MLOps with KubeflowΒΆ

The Kubeflow on vSphere distribution includes the core Kubeflow components and new components designed for the vSphere platform. Together with key Kubeflow add-on components and several other open source software, they form an enterprise ready machine learning operations (MLOps) platform. It is optimized for the VMware vSphere platform.

Google published a MLOps maturity model, which describes the level of automation in the key steps of MLOps including Data Extraction, Data Analysis, Data Preparation, Model Training, Model Evaluation, Model Validation, Model Serving and Model Monitoring.

The Kubeflow on vSphere platform includes most of the key components for achieving the highest level of MLOps maturity, as illustrated in the figure below.

../_images/mlops-components.png

As described in the Google document, MLOps maturity level 0 indicates that the machine learning (ML) process for building and deploying ML models is entirely manual.

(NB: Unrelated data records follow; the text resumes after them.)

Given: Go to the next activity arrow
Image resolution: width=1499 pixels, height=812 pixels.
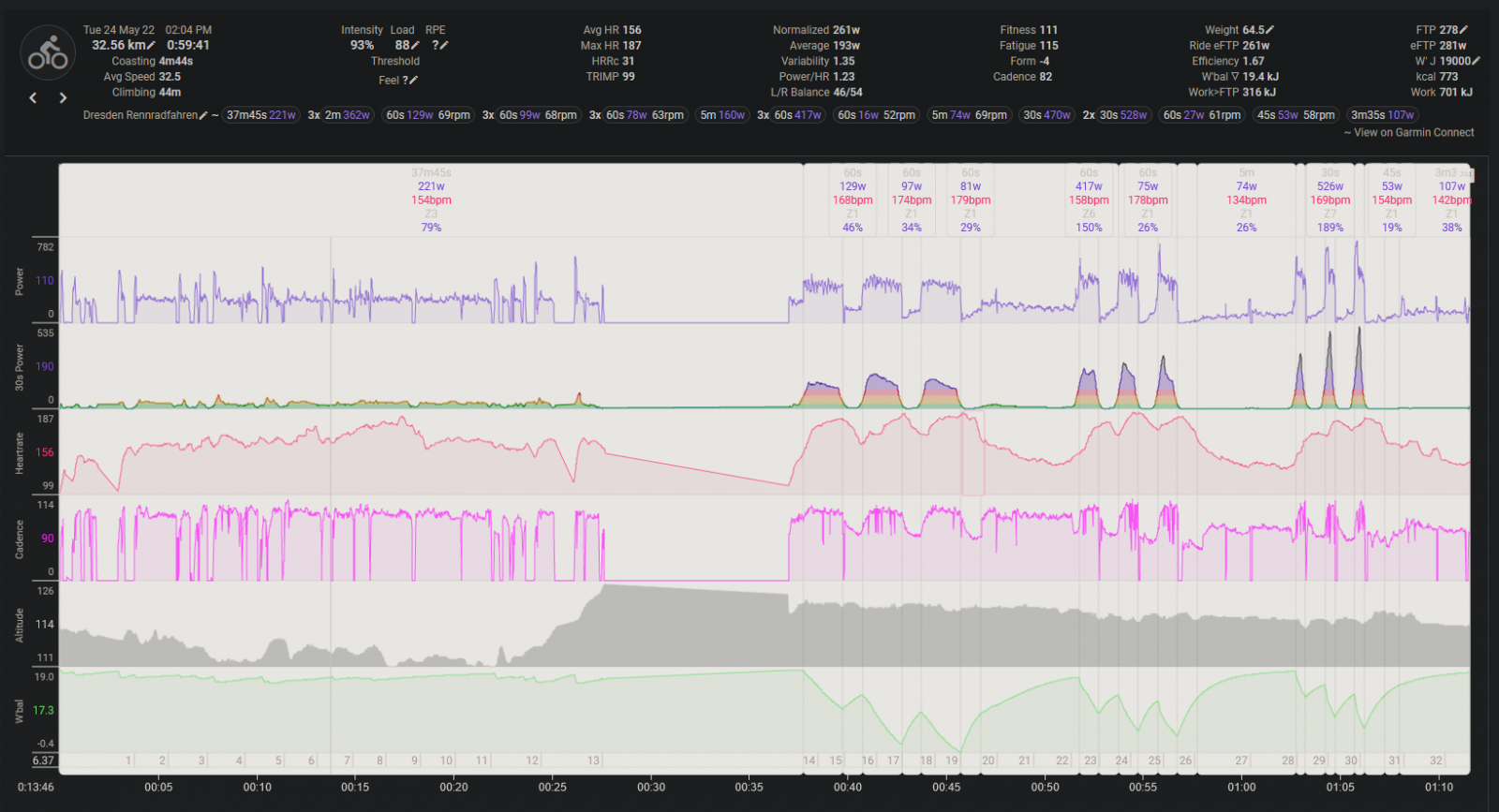Looking at the screenshot, I should click(63, 97).
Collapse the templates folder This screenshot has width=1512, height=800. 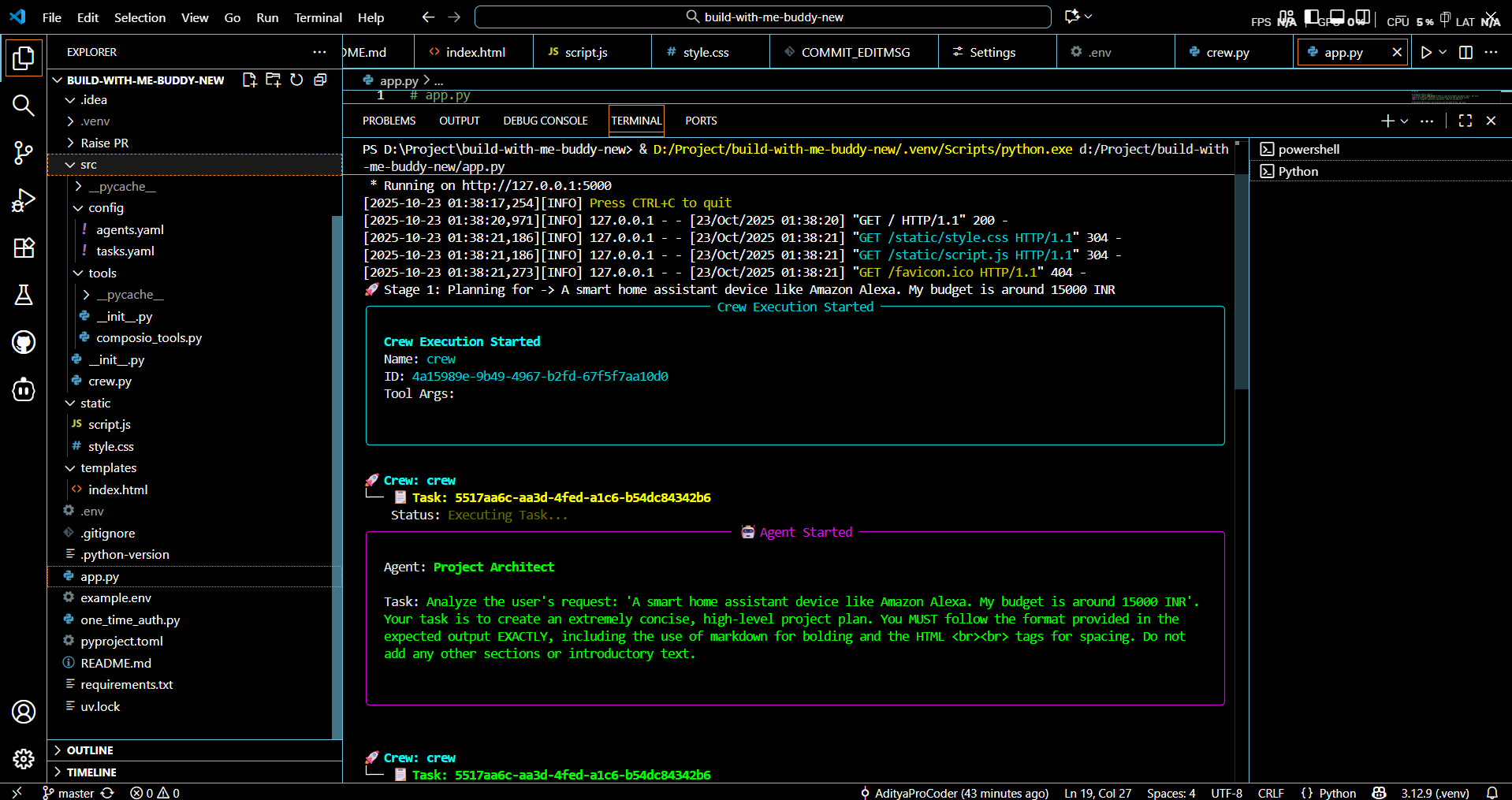coord(108,468)
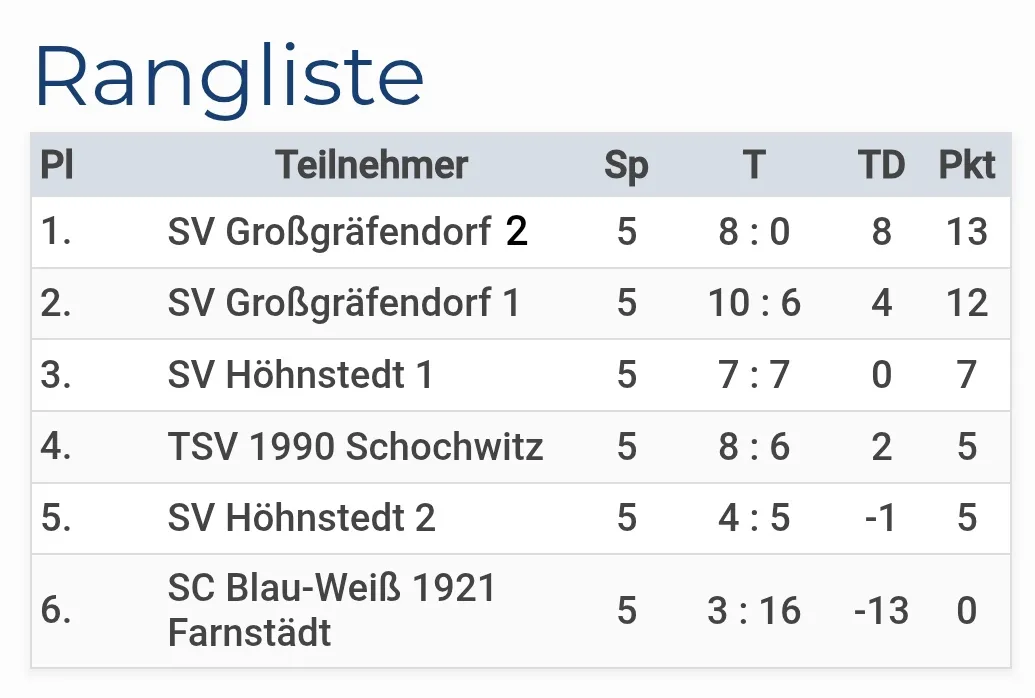The width and height of the screenshot is (1035, 698).
Task: Click the "Teilnehmer" column header
Action: (x=371, y=165)
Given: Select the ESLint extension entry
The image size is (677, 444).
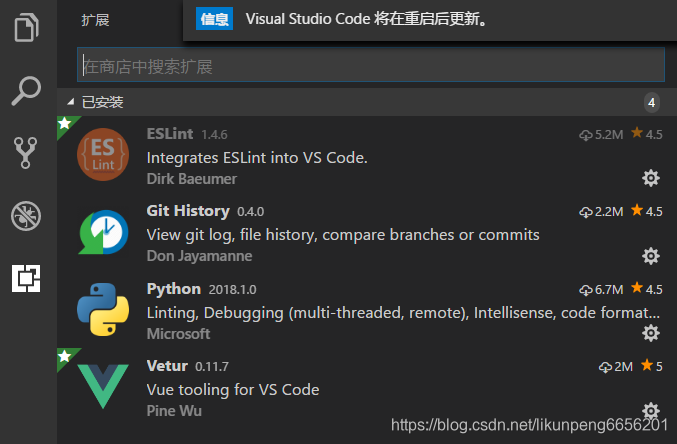Looking at the screenshot, I should pos(367,155).
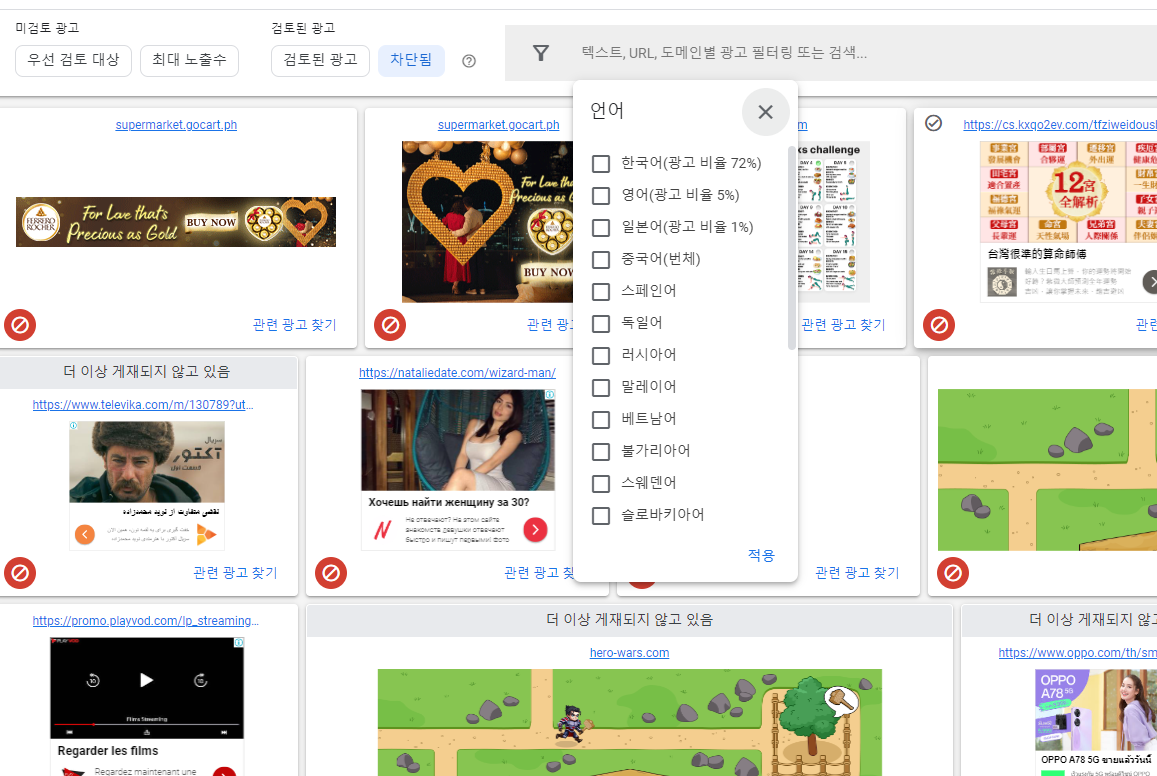The image size is (1157, 776).
Task: Open the help question mark icon
Action: (x=469, y=61)
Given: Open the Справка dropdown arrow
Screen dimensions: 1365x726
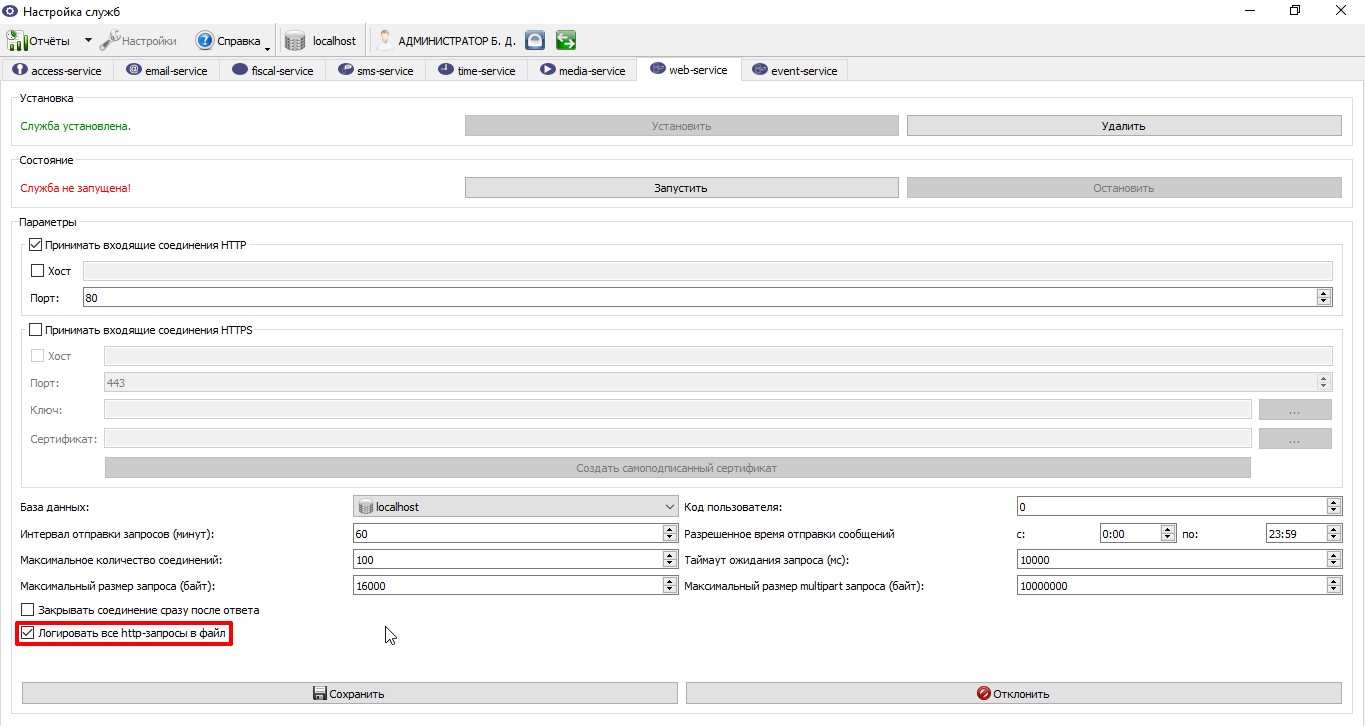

To achieve maturity level 1, the model training process should be automated to achieve continuous delivery (CD) of the model prediction service. A model training pipeline should be created and deployed for production purposes. Validated new data could be fed into this pipeline to generate a new model version automatically.

For maturity level 2, the model training process is automated with an ML pipeline and the pipeline generation and update process should also be automated to achieve complete continuous integration/continuous delivery (CI/CD) for the ML process. This MLOps setup includes the following components:

  • Source control

  • Test and build services

  • Deployment services

  • Model registry

  • Feature store

  • ML metadata store

  • ML pipeline orchestrator

The following diagram shows the stages of the ML CI/CD automation pipeline:

../_images/mlops-flow.png

The following Kubeflow add-on components or open source software are included or recommended in the Kubeflow on vSphere distribution to meet these requirements.

Feast is a Kubeflow add-on component that provides the feature store service. A feature store is a centralized repository where you standardize the definition, storage, and access of features for training and serving.

GitLab is an open source code repository and collaborative software development platform for large development and operations (DevOps) projects. It helps the engineering teams remove toolchain complexity and accelerate DevOps adoption.

MLFlow is a platform to streamline ML development, including tracking experiments, packaging code into reproducible runs, and sharing and deploying models. It provides the model registry service for this platform.

Metadata about each run of the ML pipeline is recorded to help with data and artifacts lineage, reproducibility, and comparisons. It also helps you debug errors and anomalies. ML Metadata (MLMD) is a library for recording and retrieving metadata associated with your workflows. MLMD is an integral part of TensorFlow Extended (TFX) but is designed so that it can be used independently.

The data analysis step is still a manual process before the pipeline starts a new iteration of the experiment. The following software is included in the Kubeflow on vSphere platform for data storage and processing purposes.

Apache Spark is a distributed computation framework. It is used widely for data-intensive processing tasks. It is a multi-language engine for executing data engineering, data science, and ML on single-node machines or clusters. It supports multiple powerful features such as streaming data, SQL analytics, data science at scale and ML.

MinIO is an object storage solution that provides an Amazon Web Services S3 compatible API and supports all core S3 features.